The wind has picked up, and the temporary cover of the smoke screen is vanishing. I grab my M14 and snap off a few rounds at a tan soldier inside the fort. Before I find out whether my aim was true I am up and running again. Head down, legs pumping, I find it near-miraculous I haven't felt the sting of a BB hit. Maybe we've actually succeeded in taking the structure? Soon, I arrive at the long wooden wall that marks the boundaries of the fortress structure. Leaning up against it are at least ten teammates, two with wound rags on their heads. The eight active soldiers point their weapons uneasily at the top of the wall - waiting for an unwelcome enemy appearance. I scoot my way down the line of nervous gunmen and get down to business. The first man pulls a minor wound card. I take out a roll of athletic tape and wind a loop of it around his arm. There - wound "bandaged". Then I look over at my watch and count out thirty precious seconds - healing time.

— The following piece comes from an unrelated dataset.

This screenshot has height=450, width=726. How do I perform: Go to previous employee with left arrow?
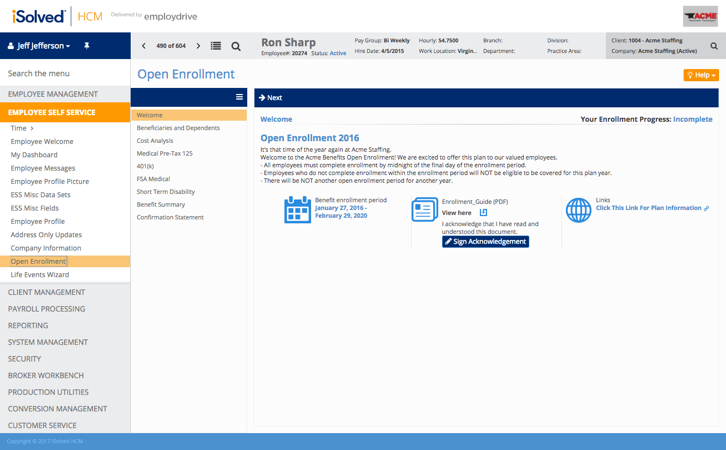pyautogui.click(x=144, y=46)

Meanwhile, the sounds of furious combat fill the air. Guns fire constantly on all sides. BBs whack into the wooden parts of the fort, creating a never-ending riot of clacks and chirps. An enemy counter-attack appears to develop on the right flank, and a devastating shift of fire from the emplaced guns of my comrades seems to beat it back. A quick look angled over the white wall reveals an empty superstructure - the enemy has been driven to ground inside the fortress.
At the instant the thirty-second heal timer runs out, a tan-helmeted head appears over the wall accompanied by the barrel of a pistol. The handgun barks, and is answered by a hail of gunfire from the men in green on my side. I hear the sounds of two new men - one ours and one theirs - calling for medics. Nobody is eager to just put their gun over the wall and let loose - blind fire is forbidden. It's clear the men on both sides of this wall have reached a stalemate. One guy at the end of the line with a mowhawk and a name badge that says Iceman asks if anyone has any grenades, but gets a chorus of "No"s and shaken heads in response. Once again I head down the line, hugging the wall as best I can, to heal someone else.
The open field to the south - the same one I crossed just minutes ago - is littered with men in green wearing red rags. They're dead and out of my reach. Out there in that no-man's land, I doubt anyone is going to come for them. The clatter of BBs against the walls of the fort finally ceases. It appears we've got them all bottled up - victory is a mere formality at this point. In the safety of the lee of the wall, I take a moment to gently touch the nasty bump on my head from my bus-related misadventure. I can tell its going to hurt tomorrow.
Suddenly, to my left, a big man in green - maybe six feet tall - stands up with gun at the ready. Unbelievably, he jumps, easily clearing the top of the wall. At the apex of his jump he lets out a full-auto burst from his rifle, raining down plastic BB doom onto the heads of his enemies. Clever, that maneuver. I can't say it violated the letter of the law, either!
And that's when it happens.
Before I can think to respond, a tan-clothed arm appears over the wall. At the end of the arm is a revolver, which fires a round. Which hits me directly on the swollen welt on the top of my head. The sting of contact makes my eyes water. About three seconds later, the game is called for lunch.
And that's why I always wear a helmet when I play airsoft.
Like the title says, this story is 95% true - it differs from the real story only in minor, unimportant details. I also tried to work in the formatting tags to see if the HTML format could enhance the story by evoking feelings of movement and emphasis. Do you think it worked at all?